Le Monde nous apprend que des équipes scientifiques travaillent sur la création de chimères homme-singe, et qu’elles sont parvenues à en cultiver les embryons pendant quelques jours.

Ces travaux, nous dit le journal « suscitent une salve d’interrogations », d’ordre biologique, médical, philosophique et éthique. J’ajouterai pour ma part anatomique, et pyrotechnique. Car selon Homère, qui en a le premier donné une description, la chimère est un monstre « lion par devant, serpent par derrière, chèvre au milieu », et capable de « cracher le feu ». En cas d’un assemblage homme-singe mené à terme, quelle serait donc les parties du corps occupées par chacun des deux, et leur alliance pèterait-elle des flammes, comme il est permis de l’espérer ?
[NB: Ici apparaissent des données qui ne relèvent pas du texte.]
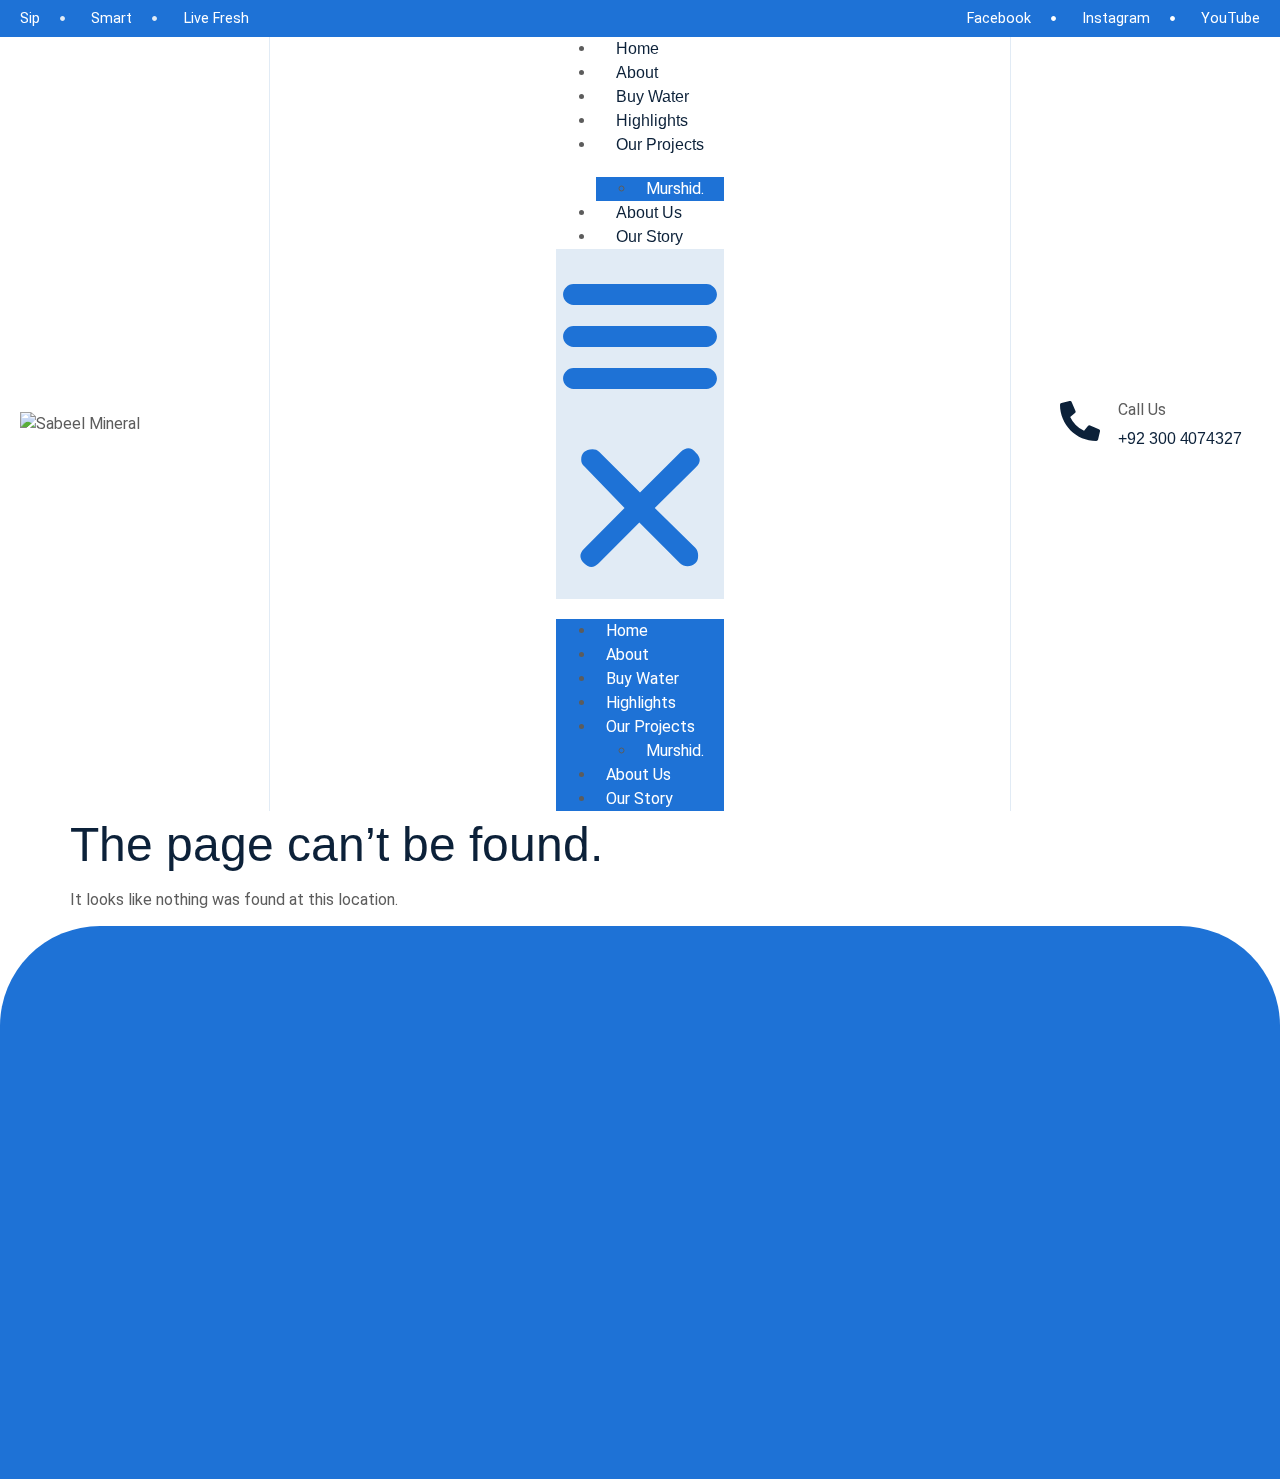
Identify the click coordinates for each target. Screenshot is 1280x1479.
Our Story (649, 236)
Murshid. (675, 188)
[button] (640, 424)
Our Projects (660, 144)
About (637, 72)
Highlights (652, 120)
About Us (649, 212)
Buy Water (652, 96)
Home (637, 48)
Répondant à la première de mes interrogations, les savants qui s’adonnent à ces travaux assurent être conscients de « lignes rouges à ne pas franchir ». Un chercheur américain les résume élégamment : pas question de mélanger « brain, balls and beauty » en introduisant des cellules humaines dans le cerveau d’un singe, ses organes sexuels, ou même de modifier son apparence. On ne peut que se réjouir de voir qu’ainsi tout est fait pour éviter de porter atteinte à la dignité de l’animal.

L’homme et la couleuvre

Je nourris le projet d’avoir enregistré par cœur les deux cent quarante fables de La Fontaine pour le 31 décembre 2020. Je veux être prêt pour 2021, qui sera l’année du quadricentenaire de la naissance du fabuliste, et en proposer ainsi une intégrale en vidéo sur YouTube.
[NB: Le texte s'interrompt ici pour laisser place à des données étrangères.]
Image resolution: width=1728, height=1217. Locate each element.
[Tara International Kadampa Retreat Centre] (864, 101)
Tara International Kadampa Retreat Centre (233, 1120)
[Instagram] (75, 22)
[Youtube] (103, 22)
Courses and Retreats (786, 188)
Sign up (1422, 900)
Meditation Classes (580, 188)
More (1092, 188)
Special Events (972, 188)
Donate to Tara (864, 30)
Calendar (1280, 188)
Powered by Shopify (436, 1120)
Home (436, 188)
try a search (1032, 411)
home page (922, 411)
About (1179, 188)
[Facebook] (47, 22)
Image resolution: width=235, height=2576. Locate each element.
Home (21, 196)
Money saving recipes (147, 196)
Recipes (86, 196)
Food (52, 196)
A ce jour, j’en suis à la cent soixante troisième. En manquent donc encore soixante-dix-sept, ce qui signifie que je devrai tenir une moyenne d’un peu plus de six fables par mois. C’est jouable, sans être évident. Entre l’apprentissage et l’enregistrement, cela représentera chaque mois l’équivalent de trois journées complètes de travail, surtout que celles qui restent ne sont pas parmi les plus faciles ni les plus connues, deux facteurs qui rendent la mémorisation plus ardue.
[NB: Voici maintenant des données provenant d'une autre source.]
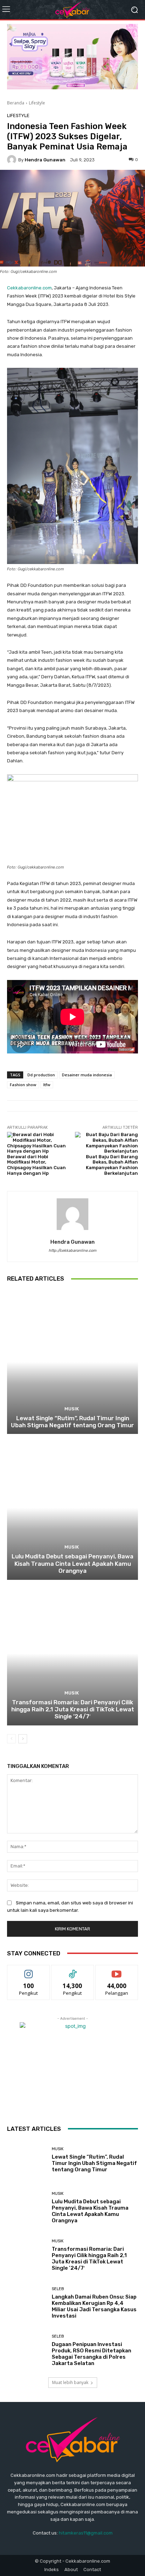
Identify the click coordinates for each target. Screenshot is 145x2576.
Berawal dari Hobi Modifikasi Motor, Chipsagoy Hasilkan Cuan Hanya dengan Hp (36, 1165)
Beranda (15, 103)
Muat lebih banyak (70, 2382)
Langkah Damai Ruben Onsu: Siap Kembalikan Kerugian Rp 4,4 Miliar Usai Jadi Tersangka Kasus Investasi (94, 2306)
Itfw (46, 1084)
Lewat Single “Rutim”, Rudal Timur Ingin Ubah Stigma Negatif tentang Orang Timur (72, 1422)
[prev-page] (11, 1738)
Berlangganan (117, 1970)
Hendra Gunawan (45, 160)
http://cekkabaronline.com (72, 1250)
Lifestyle (37, 103)
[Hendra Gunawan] (12, 159)
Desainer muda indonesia (87, 1074)
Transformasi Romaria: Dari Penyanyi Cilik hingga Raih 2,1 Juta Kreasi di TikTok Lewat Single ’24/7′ (72, 1709)
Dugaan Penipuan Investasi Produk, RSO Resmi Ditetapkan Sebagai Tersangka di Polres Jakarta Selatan (91, 2353)
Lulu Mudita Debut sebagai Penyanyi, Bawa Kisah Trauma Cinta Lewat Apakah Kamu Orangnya (72, 1563)
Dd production (41, 1074)
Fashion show (23, 1084)
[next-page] (22, 1738)
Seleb (58, 2289)
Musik (71, 1408)
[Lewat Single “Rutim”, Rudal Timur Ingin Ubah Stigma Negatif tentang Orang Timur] (72, 1362)
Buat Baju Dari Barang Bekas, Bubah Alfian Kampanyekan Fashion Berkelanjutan (112, 1165)
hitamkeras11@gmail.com (86, 2533)
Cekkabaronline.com (29, 287)
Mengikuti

Je livre aujourd’hui L’homme et la couleuvre. C’est comme son titre l’indique une confrontation entre un homme et un serpent, où le plus « pervers » des deux n’est pas celui qu’on pense, et dont la conclusion (« Parler de loin, ou bien se taire ») me semble composer une des règles de conduite les plus judicieuses que l’on puisse se donner.